Mati: From the campaign’s planning and conception, the revolutionary implications were very apparent to me. If done right, in terms of delivery and presentation of Zionism, the campaign would represent the first organized campaign to revive Zionism, in term and ideology, on a college campus. We see today that this campaign not only succeeded in achieving its humble objectives, but has begun to historically change the conversation amongst Jewish and Pro Israel students at UCLA. The climate has changed for the better. Speakers and events have become more centered on Zionism and the student population has shown their desire to participate. This amazing success can be attributed to Bruins for Israel’s ability to identify and implement needed change, and the leadership of Eytan and Omer, who have worked hard to achieve this success.

TZN: What is your vision for other campuses who wish to emulate this position on Zionism. How do you see this spreading beyond UCLA?

Eytan: Other schools have already reached out to us regarding this campaign and we encourage other schools to take this on as well. It’s important to take the conversation back to a foundational basis to make sure that is built up properly.
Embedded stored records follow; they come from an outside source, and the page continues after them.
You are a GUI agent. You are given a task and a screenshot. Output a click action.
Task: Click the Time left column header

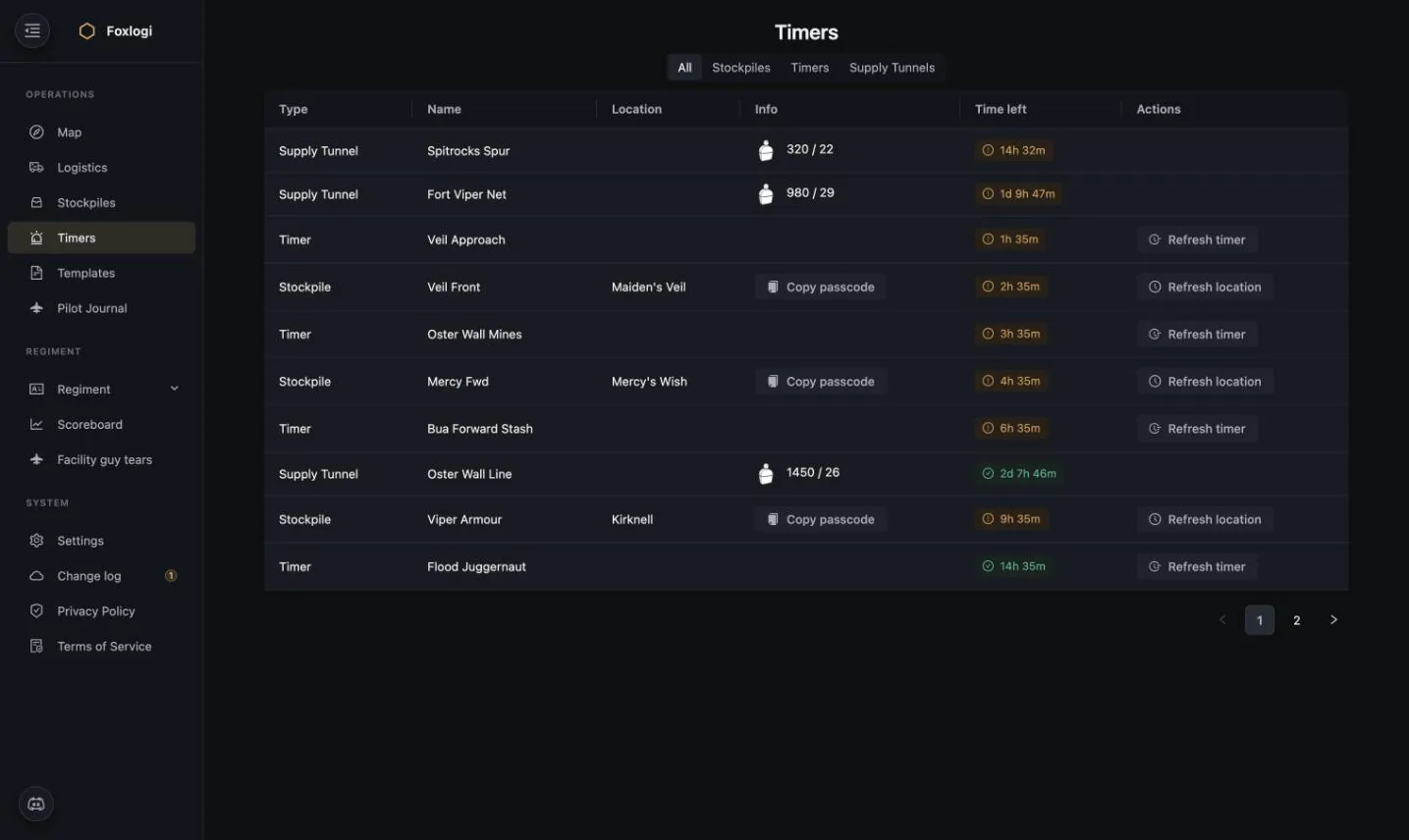pos(1001,109)
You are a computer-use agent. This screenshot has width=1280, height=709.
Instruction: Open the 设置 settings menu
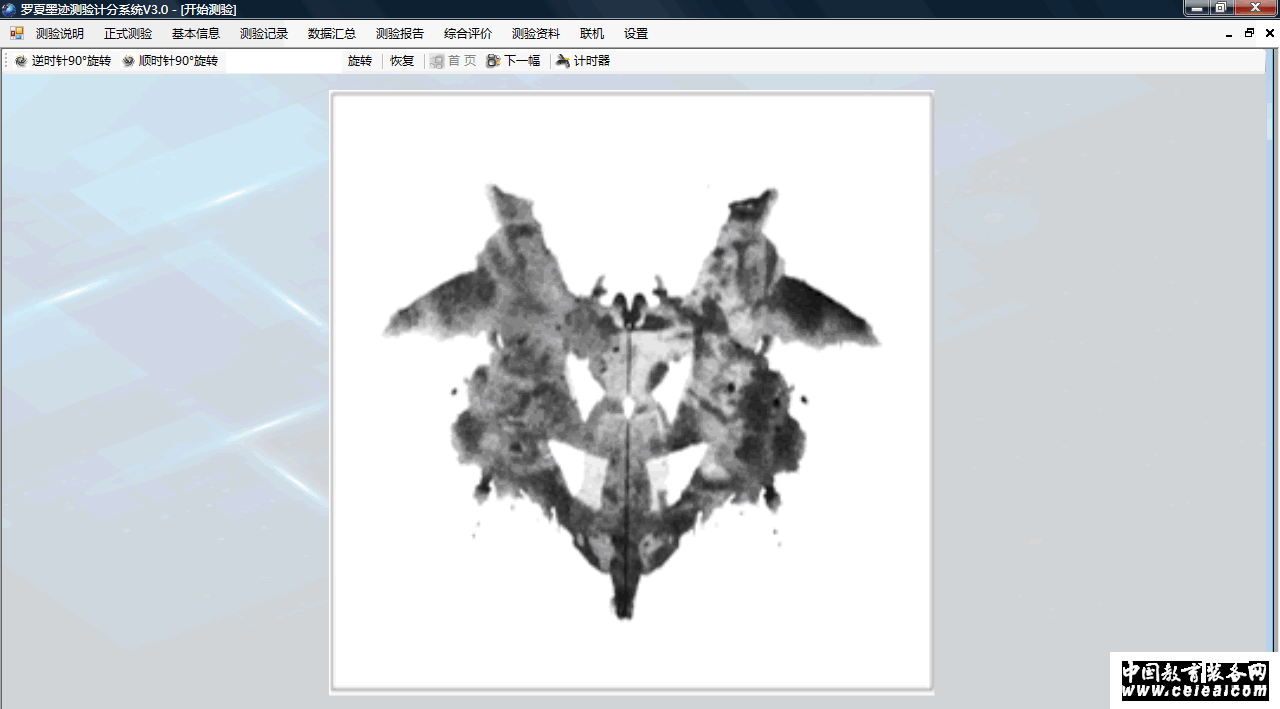(636, 33)
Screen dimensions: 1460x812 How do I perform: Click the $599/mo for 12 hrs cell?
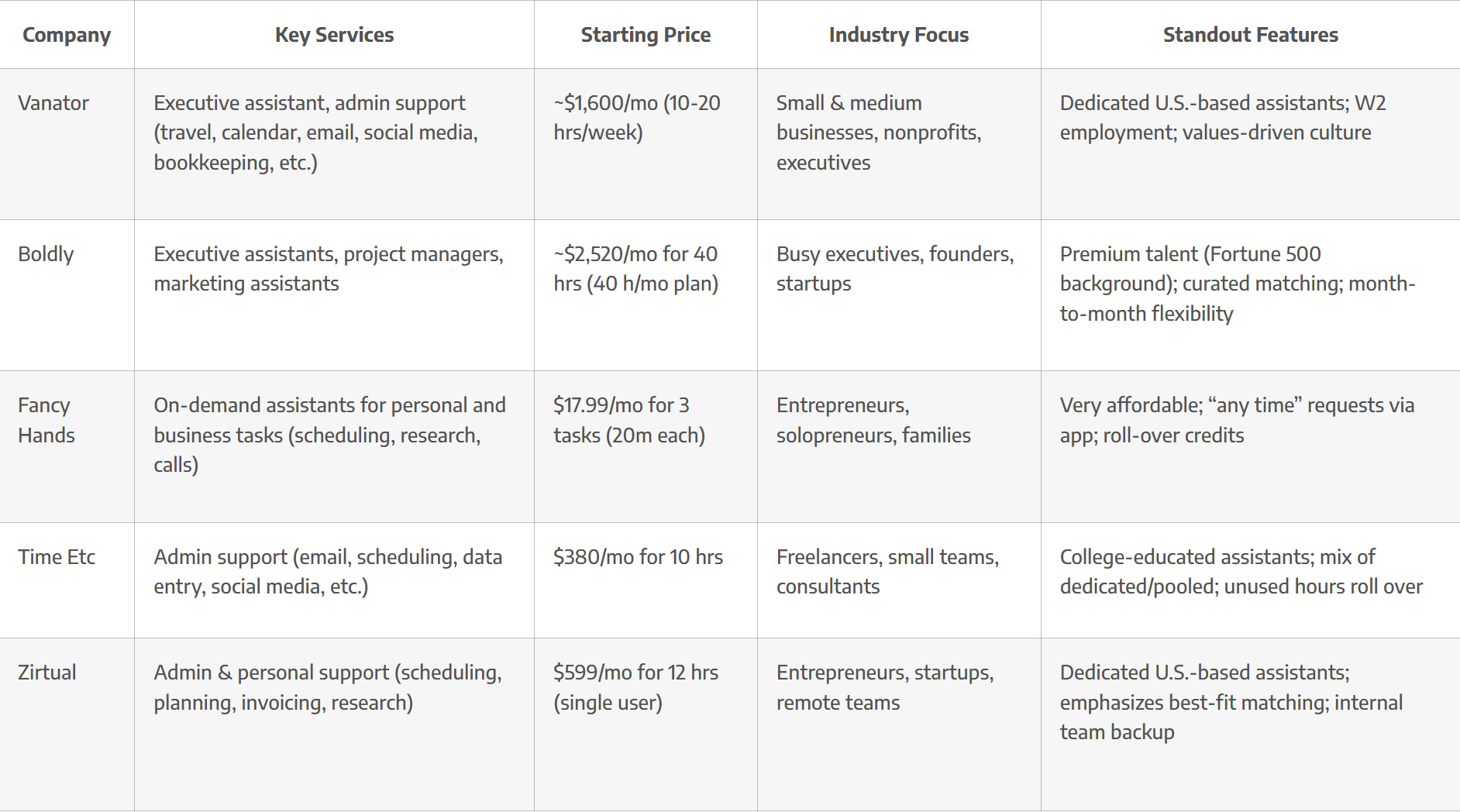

I hope and would love to see this spread to many more schools around the country.

Omer: This campaign should be spread to other campuses and pro-Israel groups as it is a simple one to instill yet is effective in its outreach. It can start with a simple social media campaign of taking photos of individuals and having them explain what Zionism means to them. In running this campaign, students from various campuses can bring awareness to all about what Zionism is and can clear misconceptions on what it really means.

Mati: I believe strong ties between unified Israel groups on campuses must be established and utilized in order to spread campaigns such as this, and other programs which work towards the revival of Zionism. Young Jewish Zionists works to establish and strengthen ties between Israel groups and help facilitate the creation of campaigns, programs, and campus climates that foster such a Zionist revival, with the goal of advancing our collective Zionist Narratives.

TZN: How do you view the Zionist Narrative as a platform to advance this Zionist revival?

Omer: The Zionist Narrative is something that is central to our organization and I think one way it can shape future actions is to keep defining it so people can feel welcome to learn as much about it and our views as they would like.

David: The Zionist Narrative is a platform which can be used to unify the proponents of the Zionist revival as we see the active participation of implementing and advancing such a revival. As such implementation continues to emerge The Zionist Narrative will work to empower those who share our desire to revive Zionism to the front page of our collective conversations.

TZN: Closing remarks by the incoming Bruins for Israel President:

Omer: I see Zionism as a central backbone for our organization as it is a fundamental to understand the core of our views. I think we vocalize this through all the things that we do as we individually are Zionists and thus represent Zionism through our actions. To more publicly vocalize this, I look forward to see who wants to keep joining the Facebook campaign and inviting groups to have conversations with us about what Zionism means to us.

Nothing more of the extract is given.